如果你的新平台兼容 Prometheus,这主要是布线工作;你正在将现有流量重定向到不同的端点,而不是重建你的管道。
追踪
使用 OpenTelemetry Collector,添加一个额外的导出器管道,并行发送追踪到新后端(OpenTelemetry Protocol → 新后端)。尽量保持配置与你现有的追踪管道相似,以便在双运行期间进行直接比较。
原生支持 OpenTelemetry Protocol (OTLP) 的平台使得这一切变得简单;你只需重复使用你已经信任的 OpenTelemetry 导出器和处理器。
日志
如果使用 Fluent Bit,添加另一个输出,将日志发送到新后端的摄取端点。如果你已经有中央日志管道或路由器,则可以从那里进行扇出,而不是触及每个应用程序 Pod。

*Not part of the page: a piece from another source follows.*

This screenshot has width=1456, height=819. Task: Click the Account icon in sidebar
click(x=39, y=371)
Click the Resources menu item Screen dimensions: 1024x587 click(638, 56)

一些托管平台提供基于 OSS 组件的中央“遥测管道”服务,让你可以在一个地方管理路由,而不是编辑数十个 DaemonSet 配置。
关注双运行的成本
并行运行旧系统和新系统会暂时增加遥测数据量和成本。远程写入扇出和复制追踪/日志意味着将相同的数据发送到多个目的地。如果将此阶段范围限定为有限的服务集,你可以在不造成大量成本激增的情况下验证行为。

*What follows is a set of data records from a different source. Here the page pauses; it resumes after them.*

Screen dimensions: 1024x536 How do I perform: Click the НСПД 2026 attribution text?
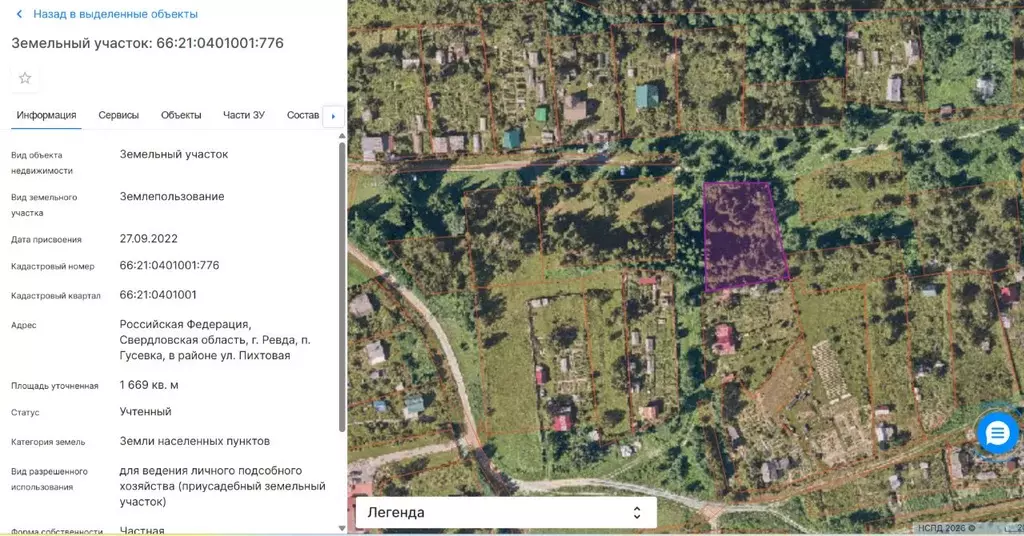946,528
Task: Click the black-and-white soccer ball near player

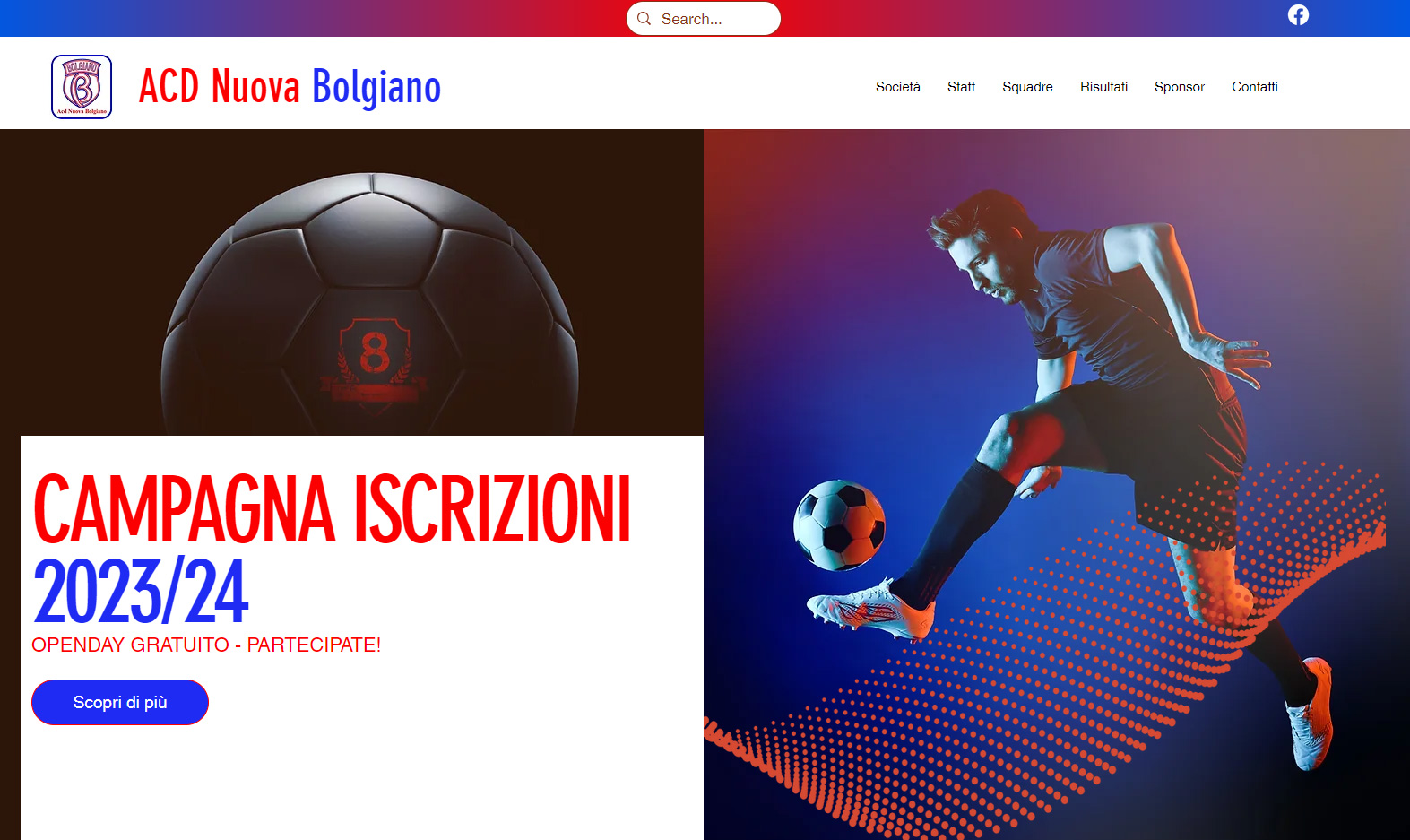Action: [x=840, y=524]
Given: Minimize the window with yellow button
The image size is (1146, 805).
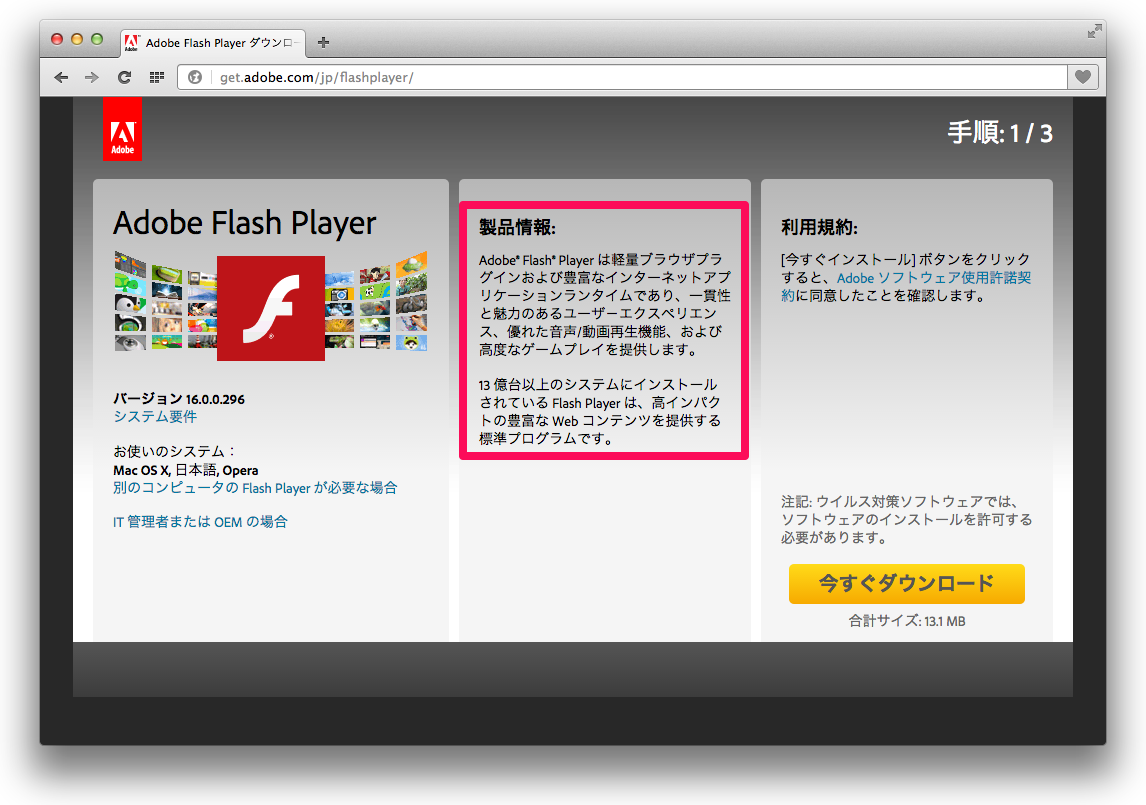Looking at the screenshot, I should click(x=77, y=39).
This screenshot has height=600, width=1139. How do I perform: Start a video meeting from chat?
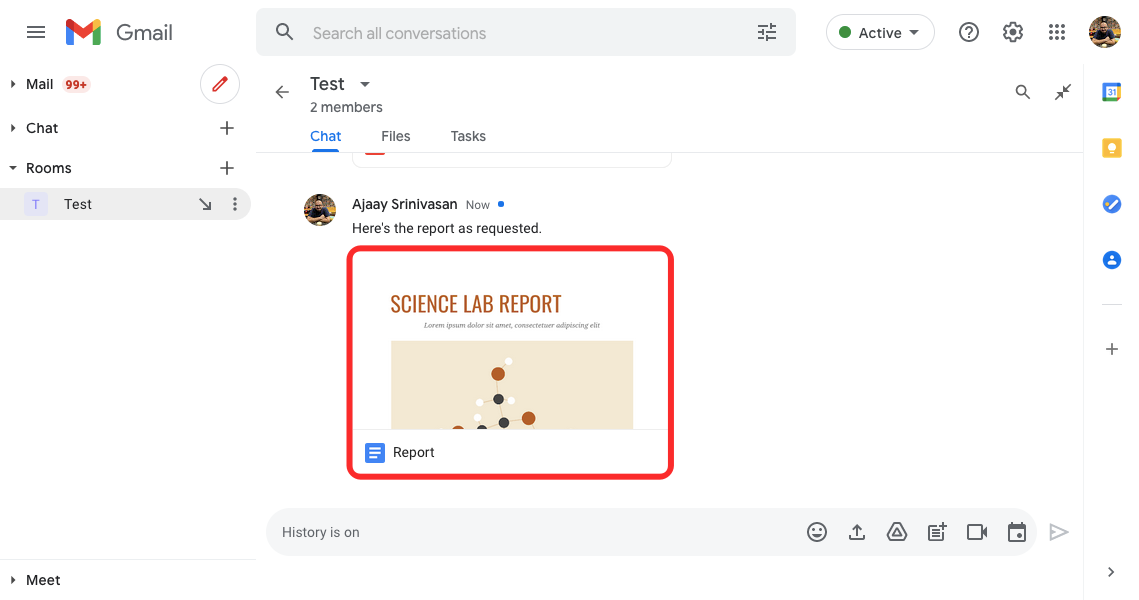pyautogui.click(x=977, y=532)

此时,新后端接收与你当前平台相同的指标、追踪和日志,但尚未移动任何仪表盘或告警。你只是在复制数据流。
第4步:转换查询和仪表盘
首先关注核心查询
大多数专有平台要么使用类似 PromQL 的语言,要么在 Prometheus 风格的时间序列和标签上运行自己的 DSL。你的新后端应提供 PromQL 兼容性或清晰的映射。
从80%的使用案例开始:
- 简单时间序列:带有
{env="prod", service="api"} 等过滤器的单个指标 - 基本聚合:
sum、avg、max、histogram_quantile - 标签 → label 映射:
env:prod→{env="prod"}
只有在这些稳固之后,再处理:
- 跨指标算术
- 连接和多序列表达式
- 厂商专用或“魔术”函数
如果你的新平台提供了查询转换器、PromQL 兼容层或 DSL 转换工具,请使用它们处理边缘情况,而不是手动移植所有内容。
只重建关键仪表盘
使用第3步中的优先级列表作为范围。
对于每个仪表盘:
- 从你的平台导出仪表盘定义(JSON/YAML/Terraform/等)。
- 在新后端中,使用翻译后的查询和等效的面板类型(时间序列、表格、单一统计信息)重新创建它。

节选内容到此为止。